Imagen de ilustración nomás
Un asesinato conmueve a la gente de un pueblo chico, hay mucha curiosidad por volver a ver a los hijos, que se marcharon hace muchos años


Alguien mató al viejo Antonio de una certera cuchillada en el corazón, asestada con toda la furia. Fue una fría tarde de julio, justo el día en que el Estrella del Norte pasó por última vez por la estación. No faltaron los que calculaban que quizás el asesino ya andaba lejos, huyendo en ese tren, a la hora en que apareció el cadáver.
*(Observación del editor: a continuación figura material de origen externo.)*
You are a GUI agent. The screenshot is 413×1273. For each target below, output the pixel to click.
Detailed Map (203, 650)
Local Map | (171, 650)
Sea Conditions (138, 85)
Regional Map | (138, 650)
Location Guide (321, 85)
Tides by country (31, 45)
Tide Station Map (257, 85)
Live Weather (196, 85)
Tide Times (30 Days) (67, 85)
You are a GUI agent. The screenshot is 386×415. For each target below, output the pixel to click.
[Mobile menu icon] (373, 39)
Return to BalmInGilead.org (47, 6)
“El matador se fue tranquilo porque sabía que no lo descubrirían”, dijeron los vecinos. Las malas lenguas también opinaron que la policía no haría mucho por descubrir al autor del crimen porque el muerto había sido mala persona. Recordaron la vez que Sofanor Jiménez, el agente de policía, un pan de Dios y uno de los vecinos más caracterizados, fue a venderle una rifa y lo sacó carpiendo:
—¡Qué me vienen con sorteos ni qué niños envueltos! —dicen que dicen que le gritó desde la puerta, cuando se iba.
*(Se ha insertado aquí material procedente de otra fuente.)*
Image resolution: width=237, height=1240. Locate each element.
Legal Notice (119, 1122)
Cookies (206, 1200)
Todos tenían una anécdota con el muerto, los chicos a quienes no les devolvía la pelota cuando pasaba por encima de la tapia, uno que otro contratista de postes al que le había pagado con cheques sin fondo, las vecinas que se quejaban porque el patio de su casa era una mugre y atraía ratas, el cura que iba una vez por semana porque a la hora en que daba la misa sacaba unos parlantes y ponía música a todo volumen. A la enfermera, Luisa Iñíguez andaba enojada con él, a los que no les ponía inyecciones, les cobraba, y el viejo Antonio las últimas dos o tres veces se había hecho el estúpido a la hora de pagar, diciendo:
—Los dos nos hemos divertido, ¿no?
Luego de despertar una serie de especulaciones y mucha curiosidad, llegaron los hijos de la ciudad, dos mujeres y un varón, serios, pero no tristes. Mientras tanto, en el pueblo a nadie había acongojado su muerte, solamente a los García, dueños del almacén, a quienes les debía una pequeña fortuna: fueron los primeros en presentarse ante los deudos para darles el pésame.
—Igual no les van a pagar —opinaron los vecinos.
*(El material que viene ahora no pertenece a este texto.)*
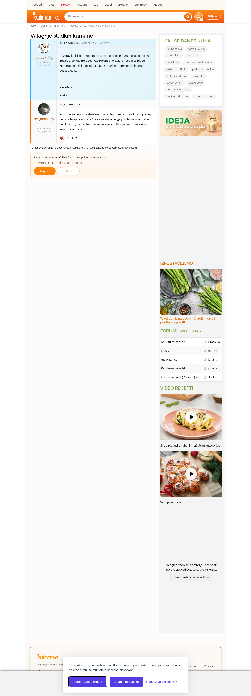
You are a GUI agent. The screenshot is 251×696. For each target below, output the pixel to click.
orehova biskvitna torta (198, 62)
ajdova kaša (173, 55)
—No hay trámite más fallido que el que no se empieza —dijeron ellos.
—Igual no les van a pagar— seguían opinando los vecinos.
Y no les pagaron.
De la ciudad fueron unos policías en una ambulancia con la misión de llevar el cadáver para la autopsia y por eso los deudos quedaron unos días más en el pueblo, esperando que volviera el cuerpo para llevarlo al cementerio.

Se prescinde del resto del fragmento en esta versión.